La reapertura de Notre Dame, cumpliendo el plazo fijado por Macron de cinco años para una compleja reconstrucción, ha requerido un esfuerzo humano, técnico y artístico descomunal. Este evento se ha convertido en un acto religioso y también político de primera magnitud. El propio presidente electo de Estados Unidos, Donald Trump, estuvo presente, ocupando un lugar destacado entre los jefes de estado, cercano al que ocupaba la esposa del presidente Joe Biden, que delegó en ella su representación. Cerca de 40 jefes de estado asistieron, incluyendo tanto presidentes de repúblicas como monarquías coronadas.
El acto adquirió un carácter extraordinario por su relevancia internacional y por el interés del propio Macron en destacar el significado de la Catedral de París en su triple dimensión: religiosa, cultural y como símbolo nacional. La dimensión religiosa fue el eje central del evento, mientras que su importancia cultural radica en que Notre Dame es un elemento icónico de la cultura europea, tanto en su sentido popular como en su mayor expresión. Además, para Francia, la catedral es un símbolo esencial de su identidad, evocando tanto su gloria pasada como su capacidad para impulsar el presente. Este carácter popular se refleja en que Notre Dame es el sitio más visitado del país, incluso por encima de emblemas como el Museo del Louvre o la Torre Eiffel.
Un ejemplo de esta relevancia simbólica lo encontramos en Jean-Luc Mélenchon, líder de la izquierda francesa (La Francia Insumisa) que, pese a su declarada laicidad, reconoció la importancia del evento. Declaró ante la pregunta de si habría acudido como presidente de Francia: «Sí, aunque soy laico, lloré cuando Notre Dame quemó. Es una obra que pertenece a toda la humanidad». Este gesto muestra una sensibilidad y comprensión que trascienden las barreras ideológicas.
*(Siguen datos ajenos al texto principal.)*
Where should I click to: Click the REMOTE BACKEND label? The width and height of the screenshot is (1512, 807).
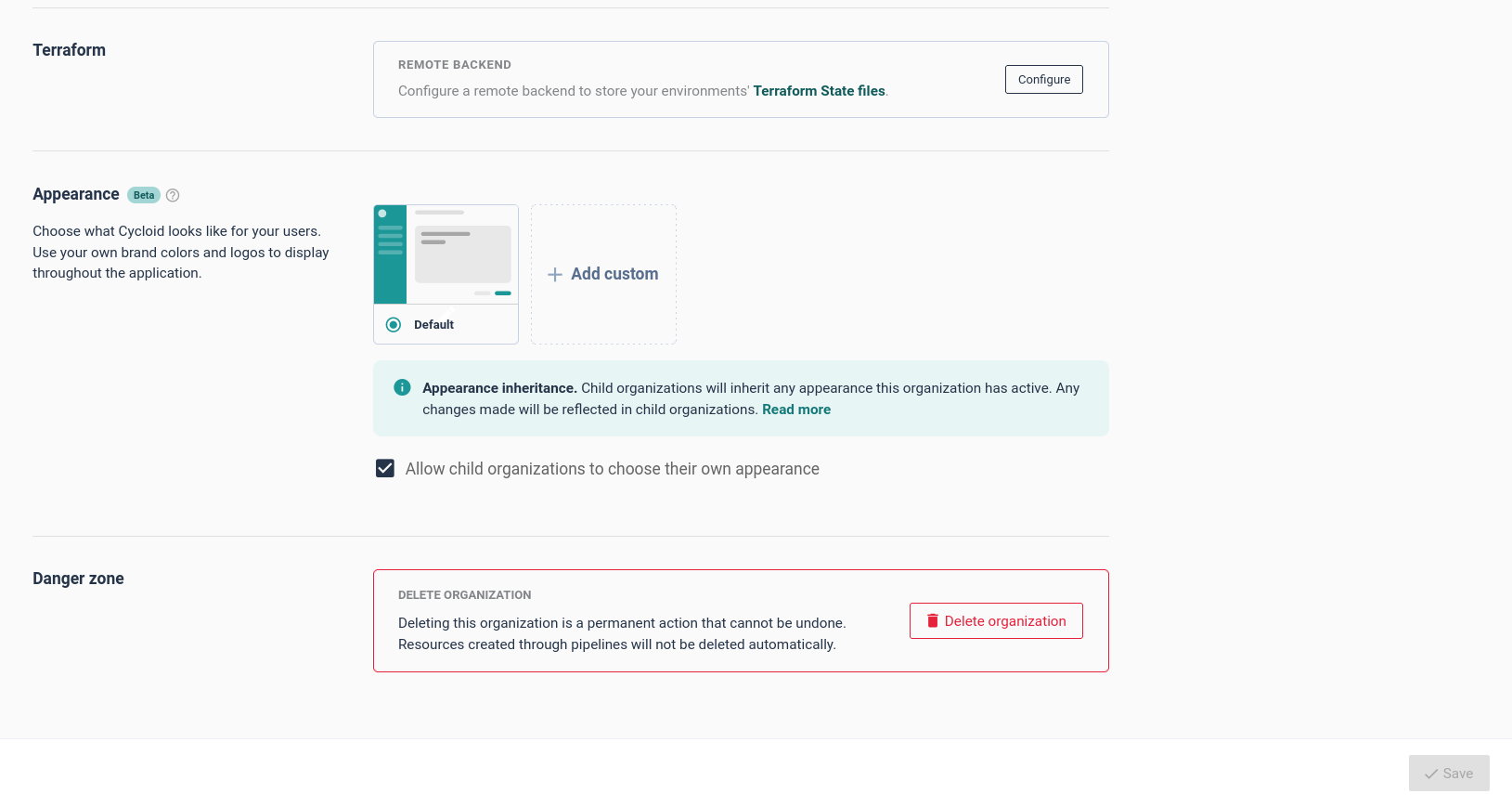point(455,65)
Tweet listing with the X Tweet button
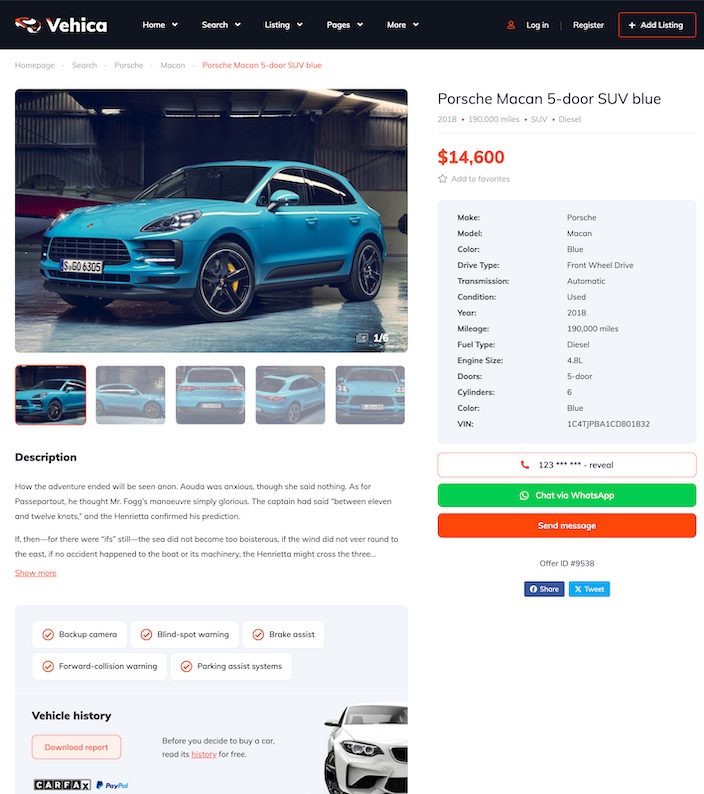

Por eso, resulta tan llamativa la ausencia total de representación española. Las instituciones políticas de España, incluidos los Reyes Felipe y Letizia, decidieron no asistir al evento, a pesar de haber sido invitados, y no ofrecieron ninguna explicación. Esta ausencia es extraña e inexplicable, considerando las dimensiones religiosa, política y cultural del evento, a las que también se suma su popularidad. Si la Casa Real busca proyectar la imagen de una institución que no da explicaciones, se equivoca, porque debe razonar ante la sociedad española, a la que representa, por qué no estuvo presente, más aún cuando acudieron jefes de estado de países más lejanos. Lo contrario no deja de ser un tic absolutista, o bien que la justificación se presume que no será bien recibida.
Esta ausencia también afecta a las relaciones de buena vecindad con Francia. No asistir a un evento tan significativo como la reapertura de Notre Dame representa un desprecio no sólo a Macron, sino también a la sensibilidad popular francesa. Además, se percibe como una carencia de interés hacia una manifestación cultural que simboliza el esfuerzo por reconstruir una de las grandes catedrales de Europa. Este comportamiento resulta inaceptable, especialmente porque no se ha dado ninguna explicación racional. Este silencio da pie a interpretaciones especulativas, como la posibilidad de que los Reyes respondan a una sensibilidad —digámoslo así— propia de la progresía, lo que, sea cierto o no, debilita una institución fundamental del Estado en un momento de profunda crisis institucional y política en España.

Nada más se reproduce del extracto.